YANGON, Myanmar — The World Bank announced Wednesday it is prepared to resume assistance to Myanmar after 25 years, saying it is ready to provide $85 million in grants for development while also helping to clear almost $400 million in arrears from old loans.
The World Bank’s vice president for East Asia and the Pacific, Pamela Cox, announced the grants in Yangon as she opened a new World Bank Group office. She said they could begin by October if the bank’s board approves.
The Asian Development Bank also opened an office in Myanmar on Wednesday.
Ms. Cox and a colleague from the affiliated International Finance Corp. met with President Thein Sein and opposition leader Aung San Suu Kyi this week. It was the first visit by senior bank officials since the country began undertaking political and economic reforms last year after decades of repressive military rule.

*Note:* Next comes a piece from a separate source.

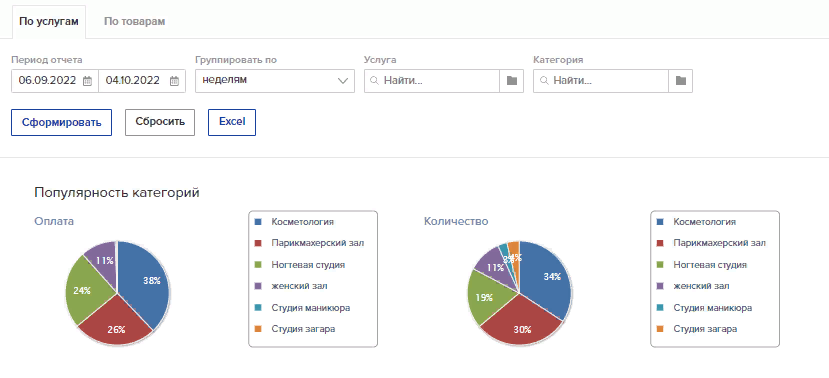
Task: Export report with Excel button
Action: [232, 122]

Myanmar’s military junta handed power last year to a nominally civilian government that has surprised the world with a series of political and economic reforms, including releasing prominent political prisoners and allowing Mrs. Suu Kyi to contest recent parliamentary by-elections.

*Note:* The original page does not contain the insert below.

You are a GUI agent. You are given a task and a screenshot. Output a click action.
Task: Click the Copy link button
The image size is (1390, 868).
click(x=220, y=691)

“This comes at a critical time when the country is undergoing what we call a triple transition: Myanmar’s moving from a military government to a more open and democratic government, Myanmar is moving from conflict to peace, and Myanmar is moving from a closed economy to an open economy,” Ms. Cox told a news conference in Yangon.

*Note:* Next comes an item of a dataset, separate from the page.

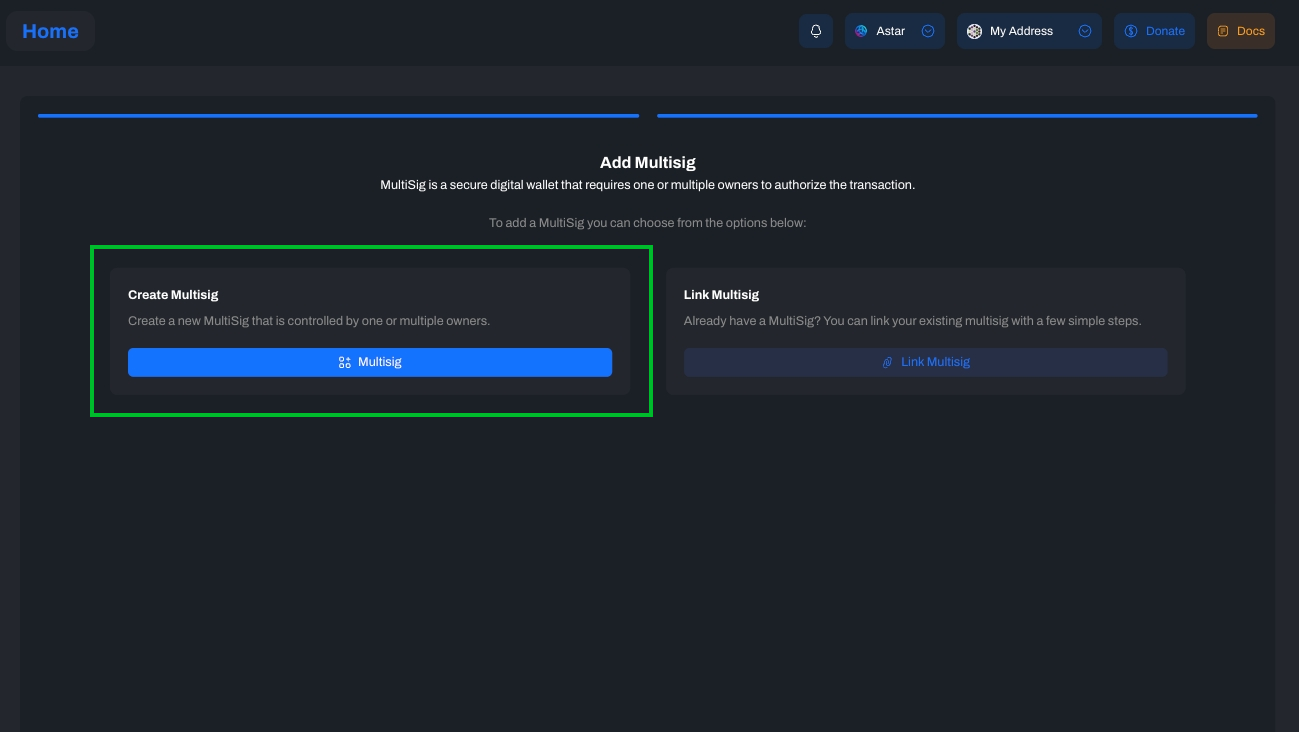The image size is (1299, 732).
Task: Click the My Address identicon avatar
Action: [974, 31]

The World Bank said the grants would be for “community-driven development programs that will allow communities to decide whether to invest in schools, roads, water or other projects.”
Thein Sein’s reform program has prompted Western nations to lift or ease sanctions they had applied to the previous military government because of its repressive policies.
However, several hurdles remain to more substantial World Bank assistance.
In February, the United States, the bank’s largest shareholder, lifted its opposition to multilateral development banks giving limited technical assistance to Myanmar, but other U.S. sanctions still require Washington to oppose new lending, though they could be lifted sometime in the future.
Ms. Cox said she did not expect the issue of arrears to slow action on the grants. She said clearing the $397 million in arrears — which would be done through a loan covering interest that has not been paid since 1997— would not be accomplished until January, but if the board agrees the grants could be given before then.
She stressed that the bank is not forgiving the debt.
In April, Japan said it would take steps to forgive about $3.7 billion of debt and resume full-fledged development aid to Myanmar as a way of supporting the country’s democratic and economic reforms.
Japan’s Kyodo News agency reported Wednesday that the Japanese government will extend bridge loans to Myanmar to cover the arrears owed to the World Bank, as well as about $500 million owed to the Asian Development Bank. The report did not name a source for the information.